Quoted text ▸

Accordingly, the U–Pb zircon dating generally reveals four phases of dyke emplacement (107 Ma, 98–94 Ma, 82 Ma and 71 Ma) from latest Early to Late Cretaceous times (Fig. 12). The 107 Ma, 82 Ma and 71 Ma ages are for the dykes DW001, DW002 and DW016, respectively, from the eastern region (Fig. 1e). For the dykes DW001 and DW002, the 107 Ma (Fig. 11a) and 82 Ma (Fig. 11b) ages could only provide an older limit of the emplacement time because there are discordant or concordant zircons possibly indicating an even younger intrusion time (e.g. 80 Ma and 71 Ma) (Fig. 12) or extended magmatic activities. The 71 Ma age for the dyke DW016 (Fig. 11d) is derived from averaging the five youngest concordant data points from the dykes DW002 and DW016 (Fig. 12). The 98 Ma and 94 Ma ages are for the dykes DW025 and DW034, respectively, from the western region (Fig. 1c). The 98 Ma age is a lower intercept age (Fig. 12) derived from combining the one discordant data point (206Pb–238U age: 99.6 ± 0.8 Ma) of DW025 (Fig. 11g) with the four most discordant data points of DW034 (Fig. 11i) given the two dykes are adjacent (Fig. 1c). Again this age could only provide an older limit owing to the uncertainty in defining the discordia. For example, the dyke DW025 could be emplaced later at c. 94 Ma coeval with the dyke DW034. These ages may be applied to other dykes with similar attitudes (Fig. 1f). Nevertheless, considering these dykes occur along pre-existing fractures, caution should be excised in doing so.

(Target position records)
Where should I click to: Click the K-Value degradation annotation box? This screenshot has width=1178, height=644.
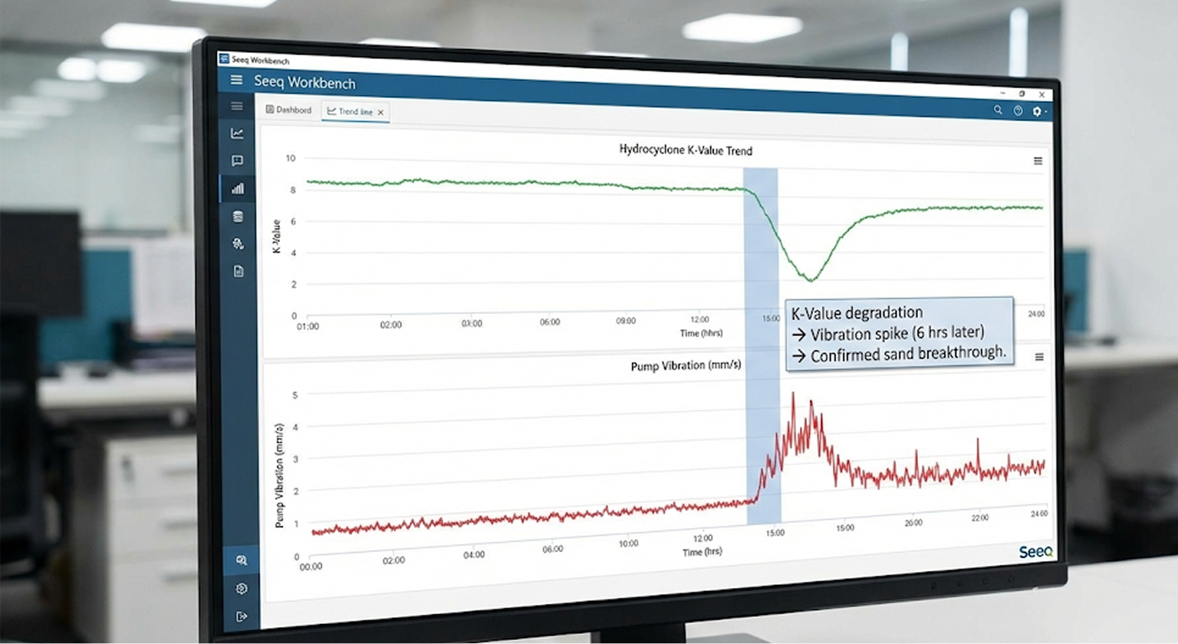[x=899, y=334]
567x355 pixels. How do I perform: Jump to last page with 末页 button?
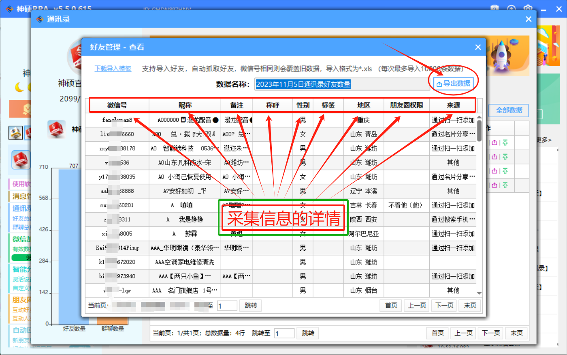click(470, 306)
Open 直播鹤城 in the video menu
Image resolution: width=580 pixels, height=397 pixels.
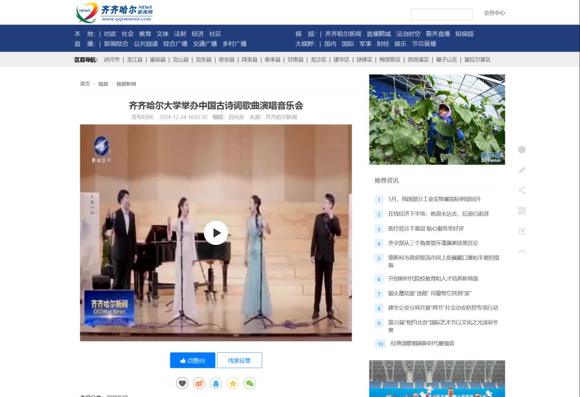click(x=378, y=34)
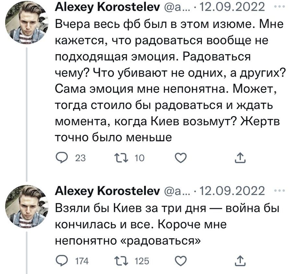Viewport: 296px width, 274px height.
Task: Click the profile avatar on the first tweet
Action: coord(26,23)
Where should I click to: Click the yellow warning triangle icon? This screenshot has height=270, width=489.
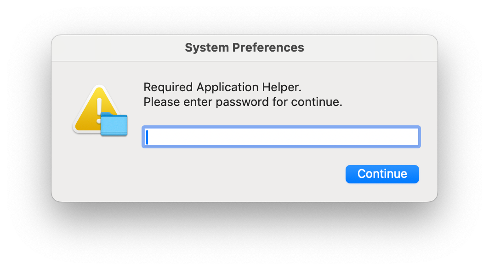coord(97,109)
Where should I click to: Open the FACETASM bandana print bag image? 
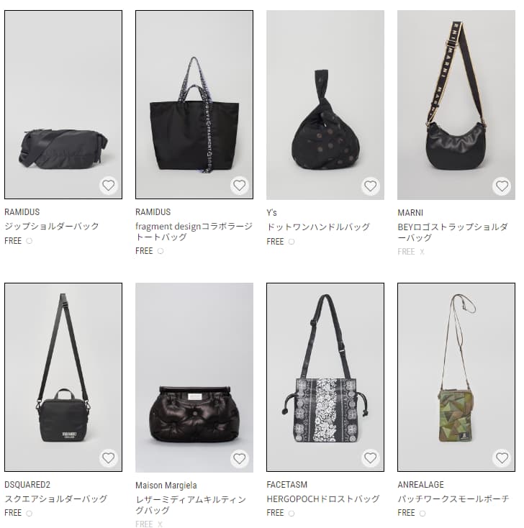click(325, 377)
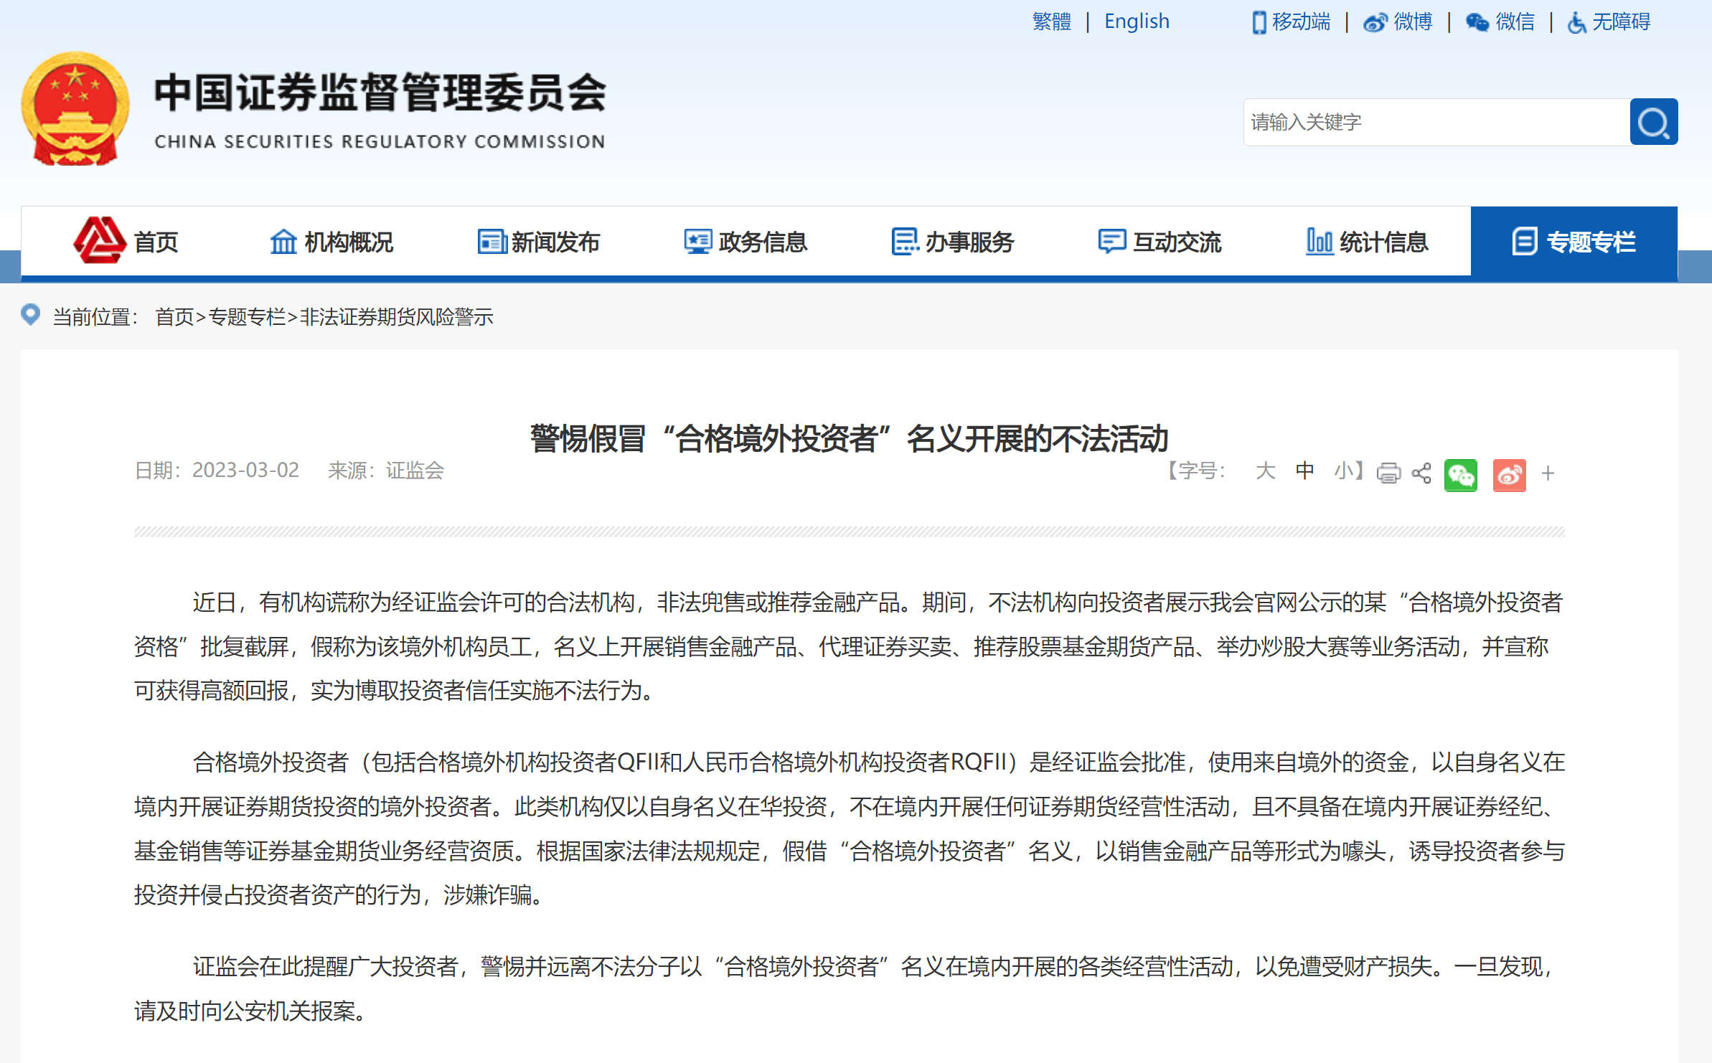The image size is (1712, 1063).
Task: Click the print page icon
Action: [x=1388, y=473]
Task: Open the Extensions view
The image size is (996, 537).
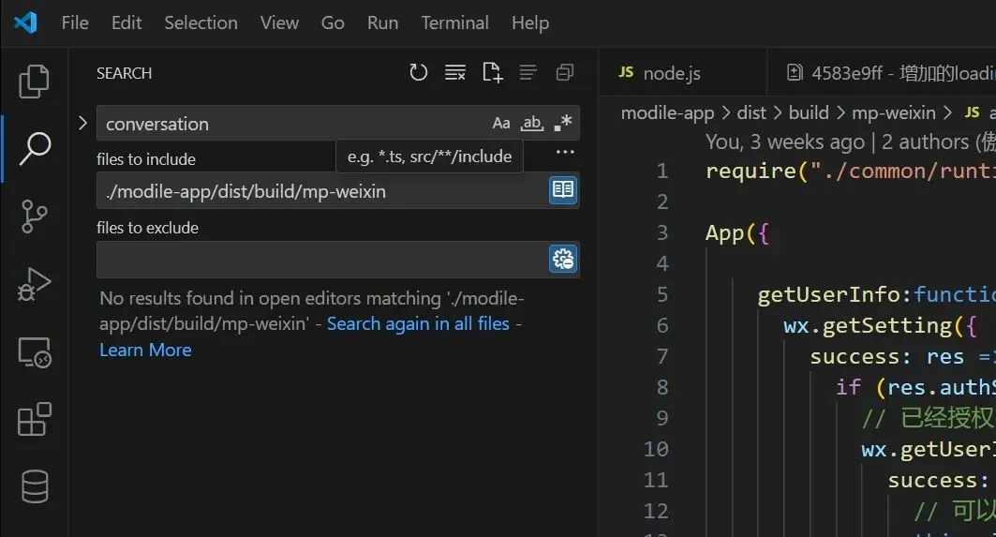Action: (x=34, y=419)
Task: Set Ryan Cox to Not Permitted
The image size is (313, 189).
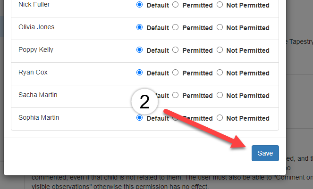Action: click(x=220, y=73)
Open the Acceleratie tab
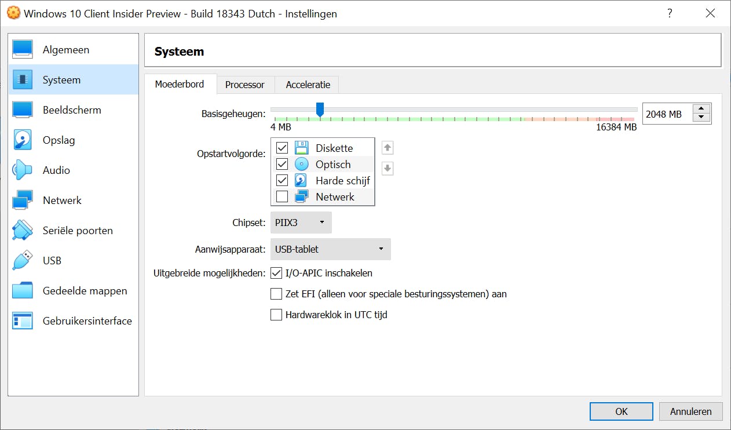 [x=306, y=85]
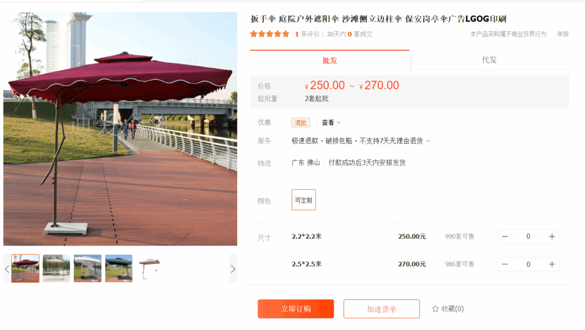Screen dimensions: 585x330
Task: Decrease quantity for 2.5*2.5米 size
Action: [x=505, y=264]
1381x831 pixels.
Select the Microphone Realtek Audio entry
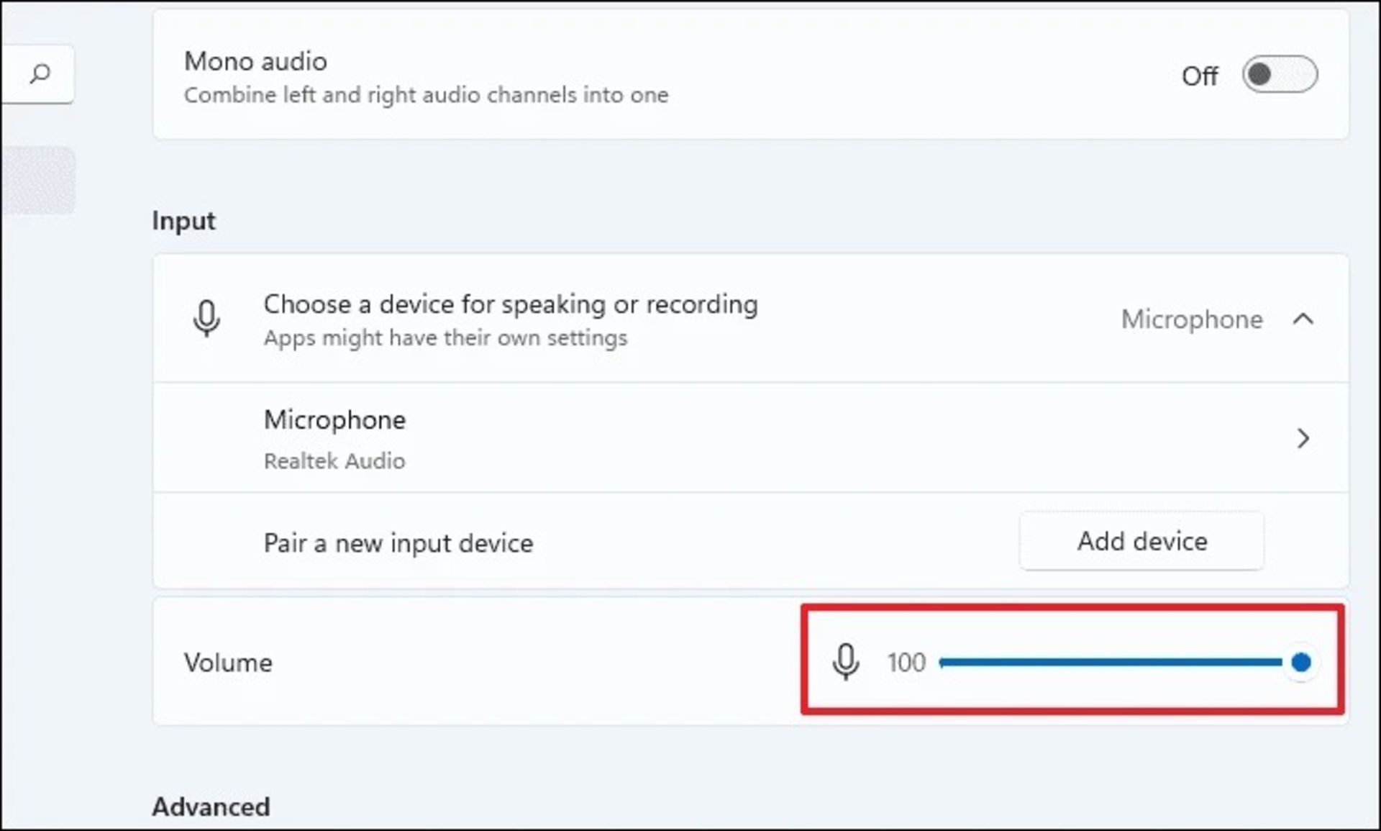tap(334, 438)
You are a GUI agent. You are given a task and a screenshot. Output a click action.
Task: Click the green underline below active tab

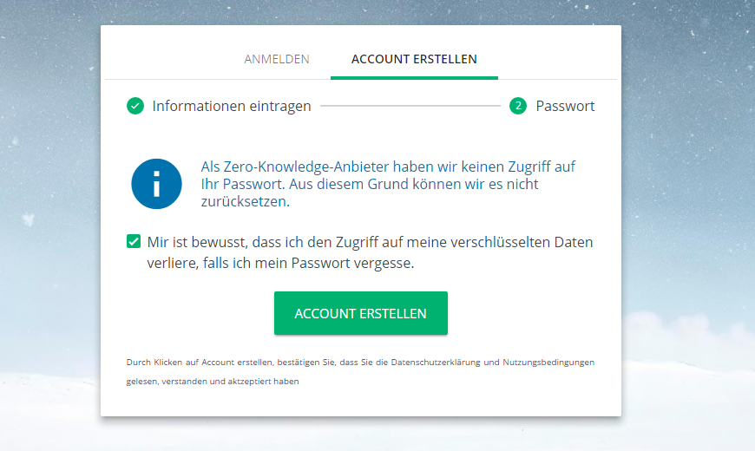[x=414, y=77]
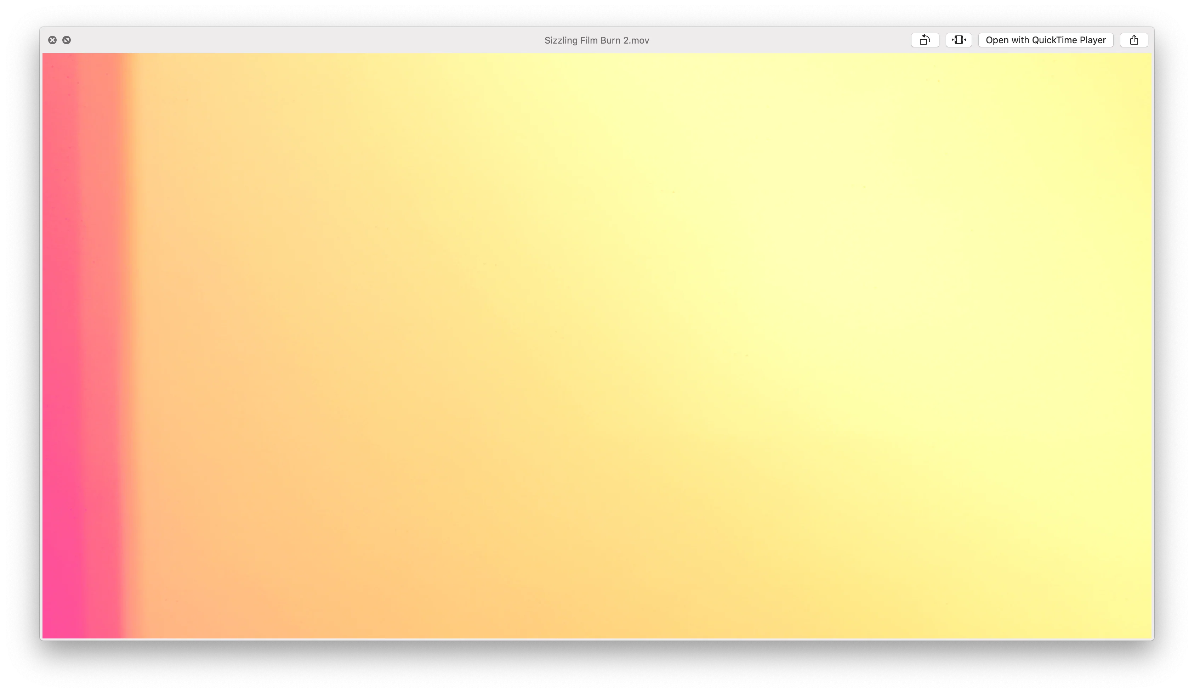Open the Trim tool for the clip
1194x693 pixels.
[958, 40]
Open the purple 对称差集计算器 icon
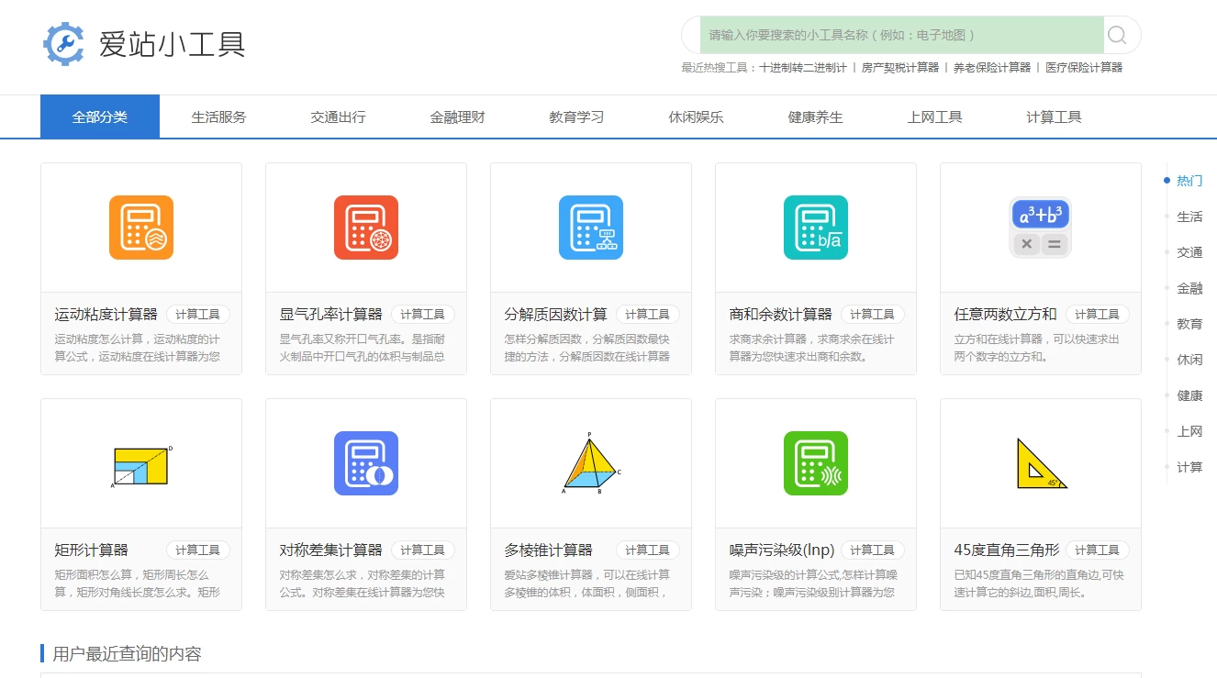Image resolution: width=1217 pixels, height=678 pixels. 365,463
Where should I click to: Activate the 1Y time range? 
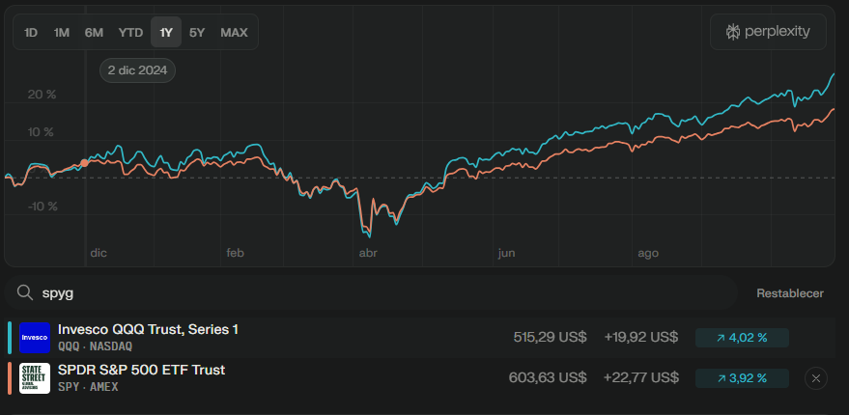166,32
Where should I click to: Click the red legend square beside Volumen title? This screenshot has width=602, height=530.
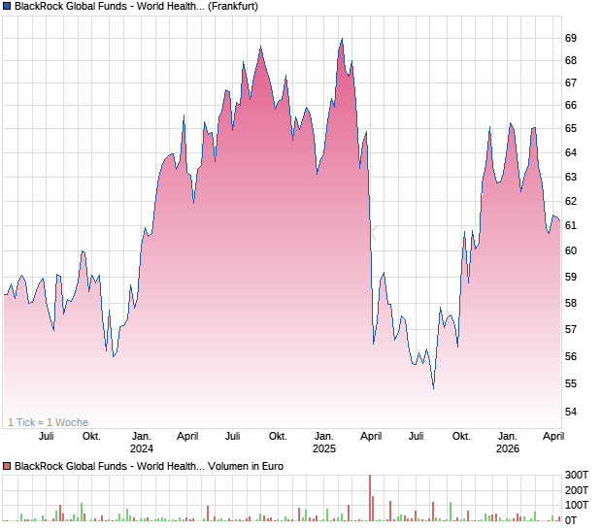tap(8, 466)
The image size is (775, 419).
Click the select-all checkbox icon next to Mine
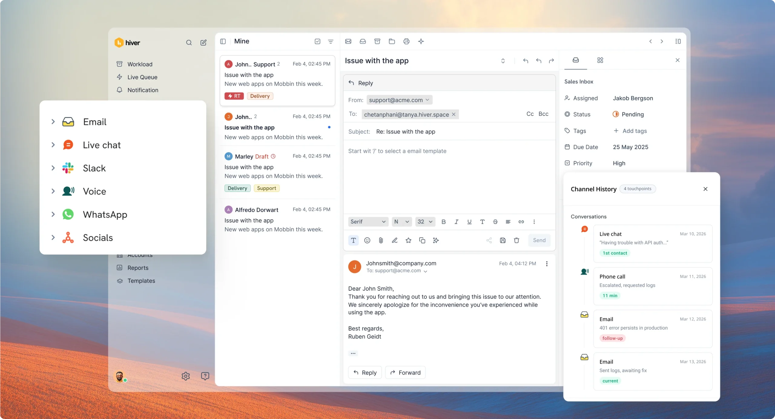pyautogui.click(x=317, y=41)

What to work on ▸
1: Write out the whole passage on zircon dating of the dykes word for word.
2: From the listing, extract the part that opens with the line containing "Where should I click to: Click the yellow" and closes with the line containing "Action: [x=1388, y=473]", including both of those lines, and reproduce it precisely. Leave the pictures out of your answer.

Responses by task ▸
1:
Accordingly, the U–Pb zircon dating generally reveals four phases of dyke emplacement (107 Ma, 98–94 Ma, 82 Ma and 71 Ma) from latest Early to Late Cretaceous times (Fig. 12). The 107 Ma, 82 Ma and 71 Ma ages are for the dykes DW001, DW002 and DW016, respectively, from the eastern region (Fig. 1e). For the dykes DW001 and DW002, the 107 Ma (Fig. 11a) and 82 Ma (Fig. 11b) ages could only provide an older limit of the emplacement time because there are discordant or concordant zircons possibly indicating an even younger intrusion time (e.g. 80 Ma and 71 Ma) (Fig. 12) or extended magmatic activities. The 71 Ma age for the dyke DW016 (Fig. 11d) is derived from averaging the five youngest concordant data points from the dykes DW002 and DW016 (Fig. 12). The 98 Ma and 94 Ma ages are for the dykes DW025 and DW034, respectively, from the western region (Fig. 1c). The 98 Ma age is a lower intercept age (Fig. 12) derived from combining the one discordant data point (206Pb–238U age: 99.6 ± 0.8 Ma) of DW025 (Fig. 11g) with the four most discordant data points of DW034 (Fig. 11i) given the two dykes are adjacent (Fig. 1c). Again this age could only provide an older limit owing to the uncertainty in defining the discordia. For example, the dyke DW025 could be emplaced later at c. 94 Ma coeval with the dyke DW034. These ages may be applied to other dykes with similar attitudes (Fig. 1f). Nevertheless, considering these dykes occur along pre-existing fractures, caution should be excised in doing so.

2:
Where should I click to: Click the yellow warning triangle icon? This screenshot has height=270, width=489.
coord(97,109)
Where should I click to: Open the FACETASM bandana print bag image? 
click(325, 377)
The image size is (1712, 1063).
Task: Click the print page icon
Action: [x=1388, y=473]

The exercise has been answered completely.